The incoming 2007 will possibly be a year of opportunity for the
continuous improvement of Sino-Japanese ties, in which the people of
both nations are looking forward to for the further development of
bilateral relations with the arrival of the 35th anniversary of the
normalization of diplomatic ties between the two neighboring nations.
First of all, leaders of both China and Japan will enhance their
contacts. Shortly after Abe’s China trip in October, President Hu Jintao
met him again in Hanoi during the 14th Economic Leaders’ Informal
Meeting of the Asia-Pacific Economic Cooperation (APEC) in November. At
the start of the incoming year, Premier Wan Jiabao will also possibly
meet and confer with him during the imminent meeting of the ASEAN member
nations plus China, Japan and the Republic of Korea. Moreover, Japan has
so far invited Chinese leaders and minister of defense to visit Japan.
And an upsurge will likely emerge in an exchange of visits and contracts
between the two nations, including an exchange of high-level visits
between their leaders.
Secondly, China and Japan are seeking to build up and increase their
strategic mutual trust. China’s road for peaceful development and ideas
for “a harmonious society” and “a harmonious world” will win the
understanding and recognition of all strata in Japan, whose aspiration
to take the road for a peaceful nation in the post-World War II era and
to continue taking such as a road in the years ahead has also received
the positive appraisal from the Chinese side.
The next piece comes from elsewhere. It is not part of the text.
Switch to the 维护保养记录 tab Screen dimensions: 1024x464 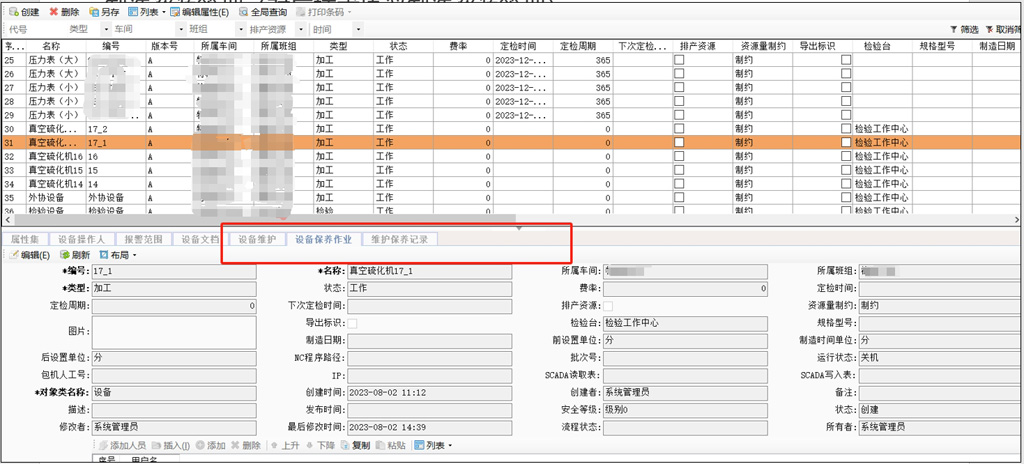pos(399,240)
China and Japan will deepen their mutual trust in the security area
through security dialogue and exchanges in defense affairs; nurture the
people-to-people friendly sentiments via bilateral cultural exchanges,
and goodwill contacts between youngsters and children in particular; and
launch joint history researches in the academic circles of both nations,
so as to pay way for the correct awareness and treatment toward history;
and work harder for the joint development via dialogues and
consultations, so as to turn the East China Sea into a sea of peace and
cooperation.
Thirdly, China and Japan will seek to forge the ties of mutual benefit
to both sides with an objective of realizing peaceful co-existence,
friendship from generation to generation, mutual benefit and
cooperation, as well as joint development. Both sides will open up a new
situation of mutual benefit and multi-layer cooperation in all
directions and with wider spheres, and carry out in-depth cooperation
with focuses to be placed in such fields as energy, environmental
protection, banking, information and telecommunication technology, and
intellectual property right protection. In the economic sphere,
dialogues at the ministerial level, consultations between the relevant
government departments and dialogue between officials and ordinary
people of the two nations will be inspired and advanced, so as to
“uplift the Sino-Japanese ties up to a still higher level with the
intensified turning of the twin wheels, politics and economics.”
Meanwhile, various contractions accumulated in Sino-Japanese relations
over recent years are expected to resolved gradually, and some sensitive
problems existing between the two nations, including the issue relating
to history, the Taiwan issue, and the dispute on the sovereignty of
Tiaoyu Islands are still around, and the bilateral ties still face new
challenges, and all these problems have to be settle properly by both
sides.
There is absolutely no way out for retrogression, nevertheless.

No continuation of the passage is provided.